_OBJETIVO A_:
Resume en dos oraciones el texto sobre los hinchas de fútbol que van a ver a su equipo esperando la derrota.
_OBJETIVO B_:
Prolonga el texto sobre los hinchas de Nacional y Peñarol a partir del punto en que termina.

_TEXTO EXTRAÍDO_:
★ ★ ★ ★ ★

Hay momentos en la vida de un hincha en los que concurre a alentar (o presenciar) a su equipo sin motivo racional aparente. Claro está que la extensión temporal de esos períodos es indirectamente proporcional al abolengo de la institución en cuestión: para un hincha de Progreso puede ser una experiencia casi eterna, mientras que para un hincha de cuadro grande viene a representar la excepción a la regla. Pero todos y todas quienes nos autodefinimos como hinchas de tal o cual equipo podemos recordar momentos en los que fuimos a la cancha aun sabiendo que la derrota era inexorable.
Los hinchas de Nacional recordarán lo que vivieron en la tristemente célebre Copa de Oro de los Grandes, allá por 1985 y 1986. Lo que sonaba como un sueño hecho realidad (un campeonato del que sólo participaban Nacional y Peñarol, vieja aspiración de los dirigentes de ambos clubes) terminó siendo una pesadilla para los tricolores, que se las ingeniaron para perder de todas las formas posibles (por goleada, por poco, por penales, con un gol de Ruben Paz, etcétera). Una década más tarde, Nacional vivió una situación similar durante el quinquenio carbonero. No hablamos ya de los últimos años, en los que los albos terminaban definiendo los campeonatos (sin éxito), sino de los primeros, en los que con jugadores como Antonio Minguta, Ángelo Porro y Gerardo Severo no tendría la más mínima chance de codearse con la gloria.
Calculo que a la gente de Peñarol le habrá pasado algo similar en la época de Atilio o en la de Artime, como le pasó más de una vez en lo que va del siglo XXI, en el que Nacional parece haberse convertido en el equipo grande más proclive a ganar clásicos sobre la hora y/o de atrás.
“Como manya estoy acostumbrado a una cierta cantidad de culo. Es como que lo espero, lo doy por sentado, me quejo si no viene. Por eso el comienzo de este siglo me fue tan inexplicable. Fue el final de los grandes relatos, de las utopías, del mundo del bien. Por primera vez me pasó en el año 2009 que no quería jugar un clásico”, me dijo un hincha de Peñarol hace algunas semanas. Más allá de lo cuestionable que pueda resultar denominar “mundo del bien” a uno donde sistemáticamente gana el equipo de las 11 estrellas, parece claro que hubo momentos de la historia reciente en que los hinchas carboneros acudían al Centenario sabiendo que la derrota era el escenario más probable.

★ ★ ★ ★ ★

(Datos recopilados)
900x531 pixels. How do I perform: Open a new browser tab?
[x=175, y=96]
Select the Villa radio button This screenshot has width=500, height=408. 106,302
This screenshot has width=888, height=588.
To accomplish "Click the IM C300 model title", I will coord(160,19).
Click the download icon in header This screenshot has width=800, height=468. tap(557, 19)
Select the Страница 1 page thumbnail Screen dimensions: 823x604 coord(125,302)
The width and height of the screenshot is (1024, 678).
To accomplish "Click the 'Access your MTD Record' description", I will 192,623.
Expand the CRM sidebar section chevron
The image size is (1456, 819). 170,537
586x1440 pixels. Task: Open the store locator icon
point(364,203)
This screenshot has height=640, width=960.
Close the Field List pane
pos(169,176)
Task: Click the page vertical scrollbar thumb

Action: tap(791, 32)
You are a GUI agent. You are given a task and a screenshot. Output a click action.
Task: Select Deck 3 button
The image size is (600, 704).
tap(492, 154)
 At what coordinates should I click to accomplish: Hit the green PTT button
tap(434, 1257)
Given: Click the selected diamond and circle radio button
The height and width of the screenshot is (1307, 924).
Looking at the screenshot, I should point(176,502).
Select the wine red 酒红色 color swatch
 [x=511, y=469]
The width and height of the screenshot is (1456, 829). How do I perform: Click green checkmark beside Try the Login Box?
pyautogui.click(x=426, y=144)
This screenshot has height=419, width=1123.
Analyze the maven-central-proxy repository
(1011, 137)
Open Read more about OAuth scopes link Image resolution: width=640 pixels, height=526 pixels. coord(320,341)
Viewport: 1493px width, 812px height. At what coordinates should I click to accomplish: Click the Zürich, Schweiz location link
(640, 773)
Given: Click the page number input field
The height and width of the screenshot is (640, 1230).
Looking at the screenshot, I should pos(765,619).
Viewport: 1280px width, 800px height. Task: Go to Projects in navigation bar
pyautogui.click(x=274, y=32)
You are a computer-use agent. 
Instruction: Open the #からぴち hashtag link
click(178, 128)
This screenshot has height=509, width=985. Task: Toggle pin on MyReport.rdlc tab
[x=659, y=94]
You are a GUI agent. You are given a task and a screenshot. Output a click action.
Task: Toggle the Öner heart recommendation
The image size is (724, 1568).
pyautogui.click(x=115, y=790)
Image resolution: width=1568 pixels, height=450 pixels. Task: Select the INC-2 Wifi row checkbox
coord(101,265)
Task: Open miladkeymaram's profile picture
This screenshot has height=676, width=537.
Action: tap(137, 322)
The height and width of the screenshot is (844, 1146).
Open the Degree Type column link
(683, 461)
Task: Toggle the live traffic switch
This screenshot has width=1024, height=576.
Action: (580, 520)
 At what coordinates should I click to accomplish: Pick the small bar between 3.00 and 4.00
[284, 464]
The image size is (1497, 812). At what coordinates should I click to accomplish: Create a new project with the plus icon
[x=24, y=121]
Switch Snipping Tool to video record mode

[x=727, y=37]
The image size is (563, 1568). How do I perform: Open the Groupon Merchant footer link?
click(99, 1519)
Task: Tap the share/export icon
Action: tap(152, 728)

★ ★ ★ ★ ★

_RESULTADO ESPERADO A_:
Todo hincha recuerda haber ido a la cancha sabiendo que la derrota era inexorable, una situación que dura más en clubes de menor abolengo, como Progreso, que en los cuadros grandes. Los hinchas de Nacional lo vivieron en la Copa de Oro de los Grandes de 1985 y 1986 y al comienzo del quinquenio carbonero, y los de Peñarol en lo que va del siglo XXI, hasta el punto de que uno de ellos confesó que en 2009 por primera vez no quería jugar un clásico.

_RESULTADO ESPERADO B_:
Algo en común tienen todas esas situaciones dramáticas: así como hay hinchas que dejan de concurrir cuando ven que la mano viene complicada, hay otros que mantienen su fidelidad o –incluso– la potencian. Al primer grupo no podemos culparlo pues obra de modo netamente racional: el ser humano generalmente busca el disfrute, y lo que se disfruta es el triunfo. Si no hay chances de alcanzar ese estado, es natural que la persona busque otros caminos para satisfacer sus ansias de victoria. Es un mecanismo similar al que llevó a los hinchas de la selección uruguaya a preocuparse por el tenis, el rally Grupo N o la prueba de ciclismo de Milton Wynants, que hasta el día de hoy no logramos entender, cuando quedábamos afuera de los mundiales.
En el segundo grupo encontramos dos subgrupos. El mayor de los dos, compuesto por los cultores del “barrabrava way of life”, que entre sus principios fundamentales incluyen el de “no abandonar”. A estos “hinchas de verdad” no les importa ganar o perder, les importa estar, para poderle demostrar al clásico rival que el sentimiento, aunque inexplicable, es lo suficientemente poderoso como para llevarlo a perder tiempo y dinero viendo a un equipo manifiestamente incapaz de hacer algo positivo sobre el campo de juego.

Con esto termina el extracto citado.